Dutch Trade and Industry Appeals Tribunal rules on cover pricing

Dutch Trade and Industry Appeals Tribunal rules on cover pricing

01.11.2017 NL law

On 12 October 2017, the Dutch Trade and Industry Appeals Tribunal (CBb) ruled on appeal on the practice of "cover pricing" in a tender context. The practice was found to constitute a restriction of competition by object.

In this case, sensitive bidding information was sent from one bidder to the other, in order to enable the latter firm to submit an offer that would be considered as serious by the organizing entity, but that at the same time would be less attractive than the bid of the former firm. This approach is often referred to as cover pricing. By submitting a serious but non-winning bid rather than no bid at all, a firm hopes to increase the probability that it will be invited for any future tenders organized by the same entity.

The parties argued on appeal that cover pricing did not actually influence the competitive process as, in essence, the counterfactual world would not have entailed another competitive bid either. However, according to the CBb, cover pricing reduces the strategic risk for both the interested as well as the non-interested bidder (i.e. the bidder submitting the cover price) and results in an distorted image of the market for the procurer.
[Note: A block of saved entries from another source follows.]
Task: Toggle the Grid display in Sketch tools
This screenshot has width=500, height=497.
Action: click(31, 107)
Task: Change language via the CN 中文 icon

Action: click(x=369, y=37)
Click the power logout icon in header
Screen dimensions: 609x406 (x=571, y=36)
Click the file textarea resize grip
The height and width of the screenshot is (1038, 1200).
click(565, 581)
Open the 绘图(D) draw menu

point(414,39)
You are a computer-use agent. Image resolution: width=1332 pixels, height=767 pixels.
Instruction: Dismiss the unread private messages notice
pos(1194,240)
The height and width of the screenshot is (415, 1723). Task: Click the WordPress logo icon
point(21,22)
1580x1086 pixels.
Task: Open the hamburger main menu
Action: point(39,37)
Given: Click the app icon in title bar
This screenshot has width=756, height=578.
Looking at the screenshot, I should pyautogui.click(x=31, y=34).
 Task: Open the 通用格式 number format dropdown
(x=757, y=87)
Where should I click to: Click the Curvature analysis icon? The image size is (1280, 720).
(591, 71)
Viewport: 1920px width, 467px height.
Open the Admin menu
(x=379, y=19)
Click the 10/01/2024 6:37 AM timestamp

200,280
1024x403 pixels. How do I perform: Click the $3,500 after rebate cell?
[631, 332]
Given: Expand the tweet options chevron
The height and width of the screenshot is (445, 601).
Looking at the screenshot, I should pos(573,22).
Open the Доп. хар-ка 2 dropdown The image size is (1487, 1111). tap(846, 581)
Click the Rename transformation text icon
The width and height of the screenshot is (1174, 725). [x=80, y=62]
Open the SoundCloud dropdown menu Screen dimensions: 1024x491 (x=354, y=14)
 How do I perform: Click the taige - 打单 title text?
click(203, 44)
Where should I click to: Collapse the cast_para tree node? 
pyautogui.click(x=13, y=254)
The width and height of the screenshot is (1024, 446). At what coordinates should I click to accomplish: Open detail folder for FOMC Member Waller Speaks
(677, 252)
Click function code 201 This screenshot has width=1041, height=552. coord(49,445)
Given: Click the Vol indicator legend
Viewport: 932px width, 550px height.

Especially when the number of bidders is small, cover pricing might also cause an increase in prices, as the firm enabling another bidder to submit a cover price knows that not latter does not truly compete for the project. The CBb therefore found that cover pricing should be qualified as a conduct that by its object distorts competition.

At the same time, the CBb decided that cover pricing is a less serious infringement than bid rigging. Therefore, the CBb decided to reduce fines in this case.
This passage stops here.